Classify OTUs by sample using all sequences

I would like to classify my OTUs by sample (ie A2, A8…) but have an output that includes total number of sequences not just the unique sequences. I am a little confused on the output and the number of sequences that it is returning.

I originally tried:

mothur > classify.otu(list=stabilityall.trim.contigs.good.unique.good.filter.unique.precluster.pick.pick.an.unique_list.list, count=stabilityall.trim.contigs.good.unique.good.filter.unique.precluster.uchime.pick.pick.count_table, taxonomy=stabilityall.trim.contigs.good.unique.good.filter.unique.precluster.pick.silva.wang.pick.taxonomy, label=0.03)
reftaxonomy is not required, but if given will keep the rankIDs in the summary file static.
0.03 678313

Output File Names:
stabilityall.trim.contigs.good.unique.good.filter.unique.precluster.pick.pick.an.unique_list.0.03.cons.taxonomy
stabilityall.trim.contigs.good.unique.good.filter.unique.precluster.pick.pick.an.unique_list.0.03.cons.tax.summary

I am not sure what the 678313 refers to ? This number is used in the summary file – as what appears to be the total number of sequences for all samples (6 samples) combined. The summary file is divided by sample, but the paired taxonomy file is not split by sample. However if I add up the number (in column designated as “size”) in my taxonomy file – it is 8580720 which is my total number of sequences (as indicated by summary.seqs prior to cluster.split). My total number of unique sequences was 1269398 prior to cluster.split command.

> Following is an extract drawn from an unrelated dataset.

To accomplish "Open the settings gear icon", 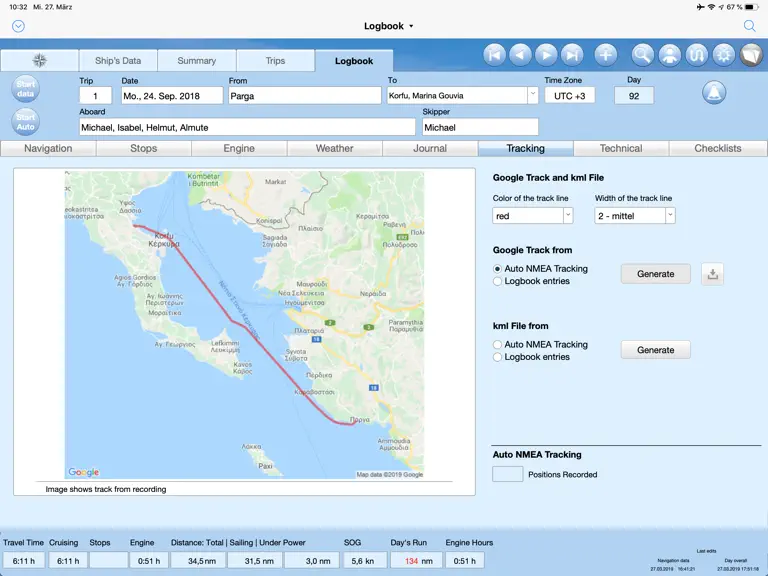I will point(723,55).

I want to know how many of my total number of sequences classify to OTUs at 97% similarity within each group. I want to compare across groups – to see if OTU 121 is shared among all samples or just some samples.

I have also tried make.shared(list=stabilityall.trim.contigs.good.unique.good.filter.unique.precluster.pick.pick.an.unique_list.list, count=stabilityall.trim.contigs.good.unique.good.filter.unique.precluster.uchime.pick.pick.count_table, label=0.03)
and then tried to classify using:
mothur > classify.otu(list=stabilityall.trim.contigs.good.unique.good.filter.unique.precluster.pick.pick.an.unique_list.shared, count=stabilityall.trim.contigs.good.unique.good.filter.unique.precluster.uchime.pick.pick.count_table, taxonomy=stabilityall.trim.contigs.good.unique.good.filter.unique.precluster.pick.silva.wang.pick.taxonomy, label=0.03)
reftaxonomy is not required, but if given will keep the rankIDs in the summary file static.
0.03 0

Output File Names:
stabilityall.trim.contigs.good.unique.good.filter.unique.precluster.pick.pick.an.unique_list.0.03.cons.taxonomy
stabilityall.trim.contigs.good.unique.good.filter.unique.precluster.pick.pick.an.unique_list.0.03.cons.tax.summary

Files were empty and contained no information.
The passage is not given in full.